Diagnoal Norte Cupola (Photo: Beatrice Murch)

With its low buildings, eye-level graffiti, and outward sprawl into the provincia, Buenos Aires is often thought of as a “horizontal city”. In at least one respect, however, that impression merits modification. Buenos Aires is the South American city with the greatest number of dome-shaped roofs, or cupolas. About 300 can be found scattered throughout the capital in eccentric, beautiful, and seemingly infinite variations—from the heaven-stretching peak on San Martín and Diagonal Norte reinforcing the strong line of the “diagonal”; to the artillery-like projection set atop the blades of the now-defunct Confitería del Molino on Rivadavia and Callao; to the oval mirrors and intricate metalwork of the cathedral on Ayacucho and Rivadavia with its inscription in Catalán “No hi ha somnis impossible” (“There are no impossible dreams”); to the enormous mint half-globe of the Congreso building mooring Microcentro; to the double crowns of the Art Nouveau-style Otto Wulf building on Belgrano and Perú built by the eighth viceroy of Río de la Plata to house his 16 children.

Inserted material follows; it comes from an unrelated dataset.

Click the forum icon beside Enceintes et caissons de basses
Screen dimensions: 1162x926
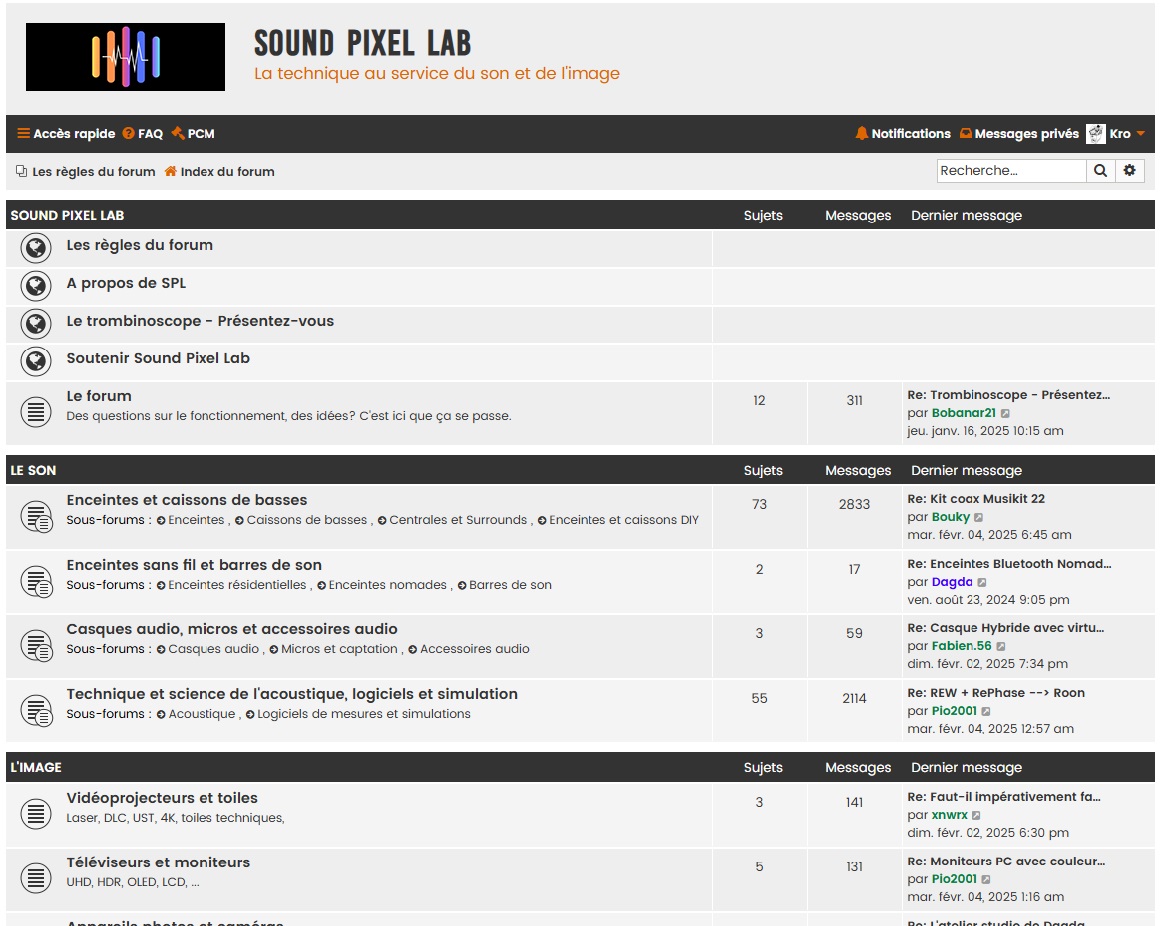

A few of these cup-shaped roofs are in prominent locations, but many are not. They tend to top otherwise unremarkable buildings—walking briskly down an obscure side street, a viewer might miss one entirely if he or she chances not to look up. Whether one is conscious of them or not, however, the cupolas affect the skyline—and personality—of the city. Those interested in the social aspect of architecture might thus ask: Are these structures simply yet another eclectic urban element, or do they possess some greater significance?

The obvious place to begin an investigation would be the city’s many libraries. But a comb through the catalogues turns up disappointingly little—there is one book in the Biblioteca Nacional (notes on the aesthetics of the Immaculate Conception church in Belgrano), and nothing relevant in the Biblioteca del Congreso. Search results in the Universidad de Buenos Aires’ Facultad de Arquitectura, Diseño y Urbanismo: 0. Nor do the cúpulas necessarily draw the attention of tourists, who tend to register them only subconsciously as they chase down more attention-grabbing attractions.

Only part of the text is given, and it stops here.